Haiyaa. Didn't meant to accept, but i can't un-accept. Afraid you're doomed to have red icon for the time being :(

This revision now requires changes to proceed.Sep 9 2021, 6:24 PM

I've compared current cycles-x branch with the patch applied:

                                         cycles-x             D12432
barbershop_interior                      0.1373s              0.1353s
bmw27                                    0.0083s              0.0081s
classroom                                0.0876s              0.0885s
junkshop                                 0.0808s              0.0796s
monster                                  0.0412s              0.0414s
pabellon                                 0.0342s              0.0342s

Guess we do need to apply some multiplier to see a speedup.

Ok, I see. It is how it is how the math works for my GPU.
If there is speedup for A6000 I think is good idea to commit the change.
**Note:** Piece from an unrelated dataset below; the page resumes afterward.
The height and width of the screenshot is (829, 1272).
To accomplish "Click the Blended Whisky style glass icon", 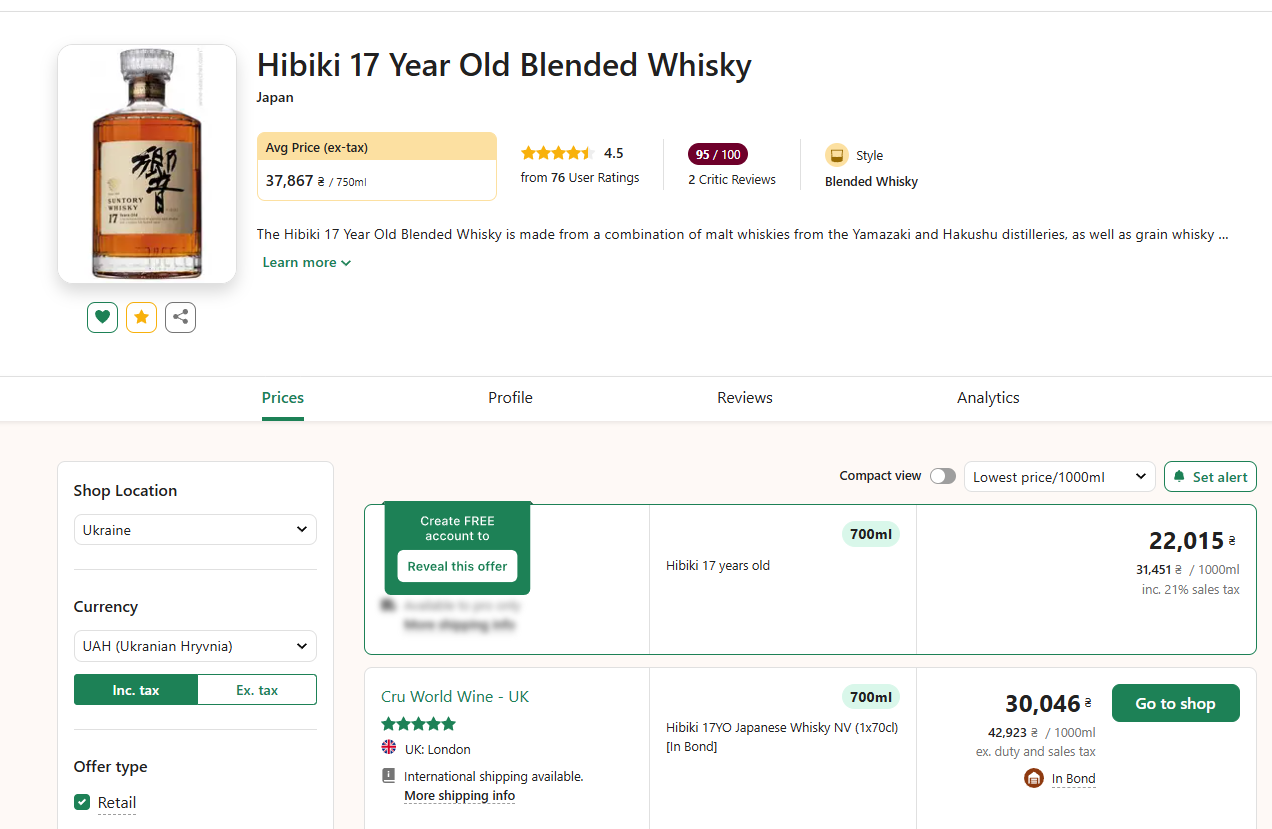I will (x=836, y=155).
While further improvements are possible, this is already a measurable speedup for certain GPUs.

This revision is now accepted and ready to land.Sep 9 2021, 7:45 PM

The performance tool is described in our Wiki: https://wiki.blender.org/wiki/Tools/Tests/Performance

Thanks, will test asap! I couldn't find a parameter to design a directory containing the blend files, so I guess it has the .blend files from SVN hard coded for a specific location?

Brecht Van Lommel (brecht) marked an inline comment as done.Sep 16 2021, 7:22 PM

I'll commit the patch in the current state, but more benchmarks are always welcome.